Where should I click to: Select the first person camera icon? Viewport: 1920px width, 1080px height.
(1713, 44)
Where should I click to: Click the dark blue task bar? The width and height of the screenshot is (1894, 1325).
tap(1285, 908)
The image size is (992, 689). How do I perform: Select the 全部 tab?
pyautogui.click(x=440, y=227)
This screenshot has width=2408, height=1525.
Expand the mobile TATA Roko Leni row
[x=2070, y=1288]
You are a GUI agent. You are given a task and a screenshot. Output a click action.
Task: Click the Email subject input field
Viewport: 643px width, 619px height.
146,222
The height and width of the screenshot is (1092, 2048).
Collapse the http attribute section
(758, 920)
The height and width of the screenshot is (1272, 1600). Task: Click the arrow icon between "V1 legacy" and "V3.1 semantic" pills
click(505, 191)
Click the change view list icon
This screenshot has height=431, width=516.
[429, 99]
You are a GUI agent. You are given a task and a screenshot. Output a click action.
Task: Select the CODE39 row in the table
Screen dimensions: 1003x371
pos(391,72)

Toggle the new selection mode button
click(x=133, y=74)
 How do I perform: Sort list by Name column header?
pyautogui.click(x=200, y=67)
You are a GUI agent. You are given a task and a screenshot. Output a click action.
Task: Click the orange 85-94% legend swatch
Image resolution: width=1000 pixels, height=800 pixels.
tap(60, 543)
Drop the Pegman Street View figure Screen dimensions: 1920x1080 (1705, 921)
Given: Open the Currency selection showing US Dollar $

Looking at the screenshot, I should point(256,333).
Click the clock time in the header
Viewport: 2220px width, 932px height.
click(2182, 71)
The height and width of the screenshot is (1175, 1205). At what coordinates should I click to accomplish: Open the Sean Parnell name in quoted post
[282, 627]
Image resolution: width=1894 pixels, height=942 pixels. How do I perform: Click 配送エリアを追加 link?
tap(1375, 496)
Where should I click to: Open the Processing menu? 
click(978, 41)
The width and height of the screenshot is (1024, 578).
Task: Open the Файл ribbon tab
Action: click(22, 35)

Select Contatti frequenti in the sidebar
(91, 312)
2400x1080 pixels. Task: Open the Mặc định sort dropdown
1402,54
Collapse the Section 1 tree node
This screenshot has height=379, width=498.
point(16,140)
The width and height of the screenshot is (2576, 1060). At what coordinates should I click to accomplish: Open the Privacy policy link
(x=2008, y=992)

== == ==

Reproduce the material above line for line, with nothing changed.

FULL SOLUTION
Where should I click to: Select the first person camera icon? Viewport: 1920px width, 1080px height.
(1713, 44)
Where should I click to: Click the dark blue task bar? The width and height of the screenshot is (1894, 1325).
tap(1285, 908)
The image size is (992, 689). How do I perform: Select the 全部 tab?
pyautogui.click(x=440, y=227)
This screenshot has width=2408, height=1525.
Expand the mobile TATA Roko Leni row
[x=2070, y=1288]
You are a GUI agent. You are given a task and a screenshot. Output a click action.
Task: Click the Email subject input field
Viewport: 643px width, 619px height.
146,222
The height and width of the screenshot is (1092, 2048).
Collapse the http attribute section
(758, 920)
The height and width of the screenshot is (1272, 1600). Task: Click the arrow icon between "V1 legacy" and "V3.1 semantic" pills
click(505, 191)
Click the change view list icon
This screenshot has height=431, width=516.
[429, 99]
You are a GUI agent. You are given a task and a screenshot. Output a click action.
Task: Select the CODE39 row in the table
Screen dimensions: 1003x371
pos(391,72)

Toggle the new selection mode button
click(x=133, y=74)
 How do I perform: Sort list by Name column header?
pyautogui.click(x=200, y=67)
You are a GUI agent. You are given a task and a screenshot. Output a click action.
Task: Click the orange 85-94% legend swatch
Image resolution: width=1000 pixels, height=800 pixels.
tap(60, 543)
Drop the Pegman Street View figure Screen dimensions: 1920x1080 (1705, 921)
Given: Open the Currency selection showing US Dollar $

Looking at the screenshot, I should point(256,333).
Click the clock time in the header
Viewport: 2220px width, 932px height.
click(2182, 71)
The height and width of the screenshot is (1175, 1205). At what coordinates should I click to accomplish: Open the Sean Parnell name in quoted post
[282, 627]
Image resolution: width=1894 pixels, height=942 pixels. How do I perform: Click 配送エリアを追加 link?
tap(1375, 496)
Where should I click to: Open the Processing menu? 
click(978, 41)
The width and height of the screenshot is (1024, 578).
Task: Open the Файл ribbon tab
Action: click(22, 35)

Select Contatti frequenti in the sidebar
(91, 312)
2400x1080 pixels. Task: Open the Mặc định sort dropdown
1402,54
Collapse the Section 1 tree node
This screenshot has height=379, width=498.
point(16,140)
The width and height of the screenshot is (2576, 1060). At what coordinates should I click to accomplish: Open the Privacy policy link
(x=2008, y=992)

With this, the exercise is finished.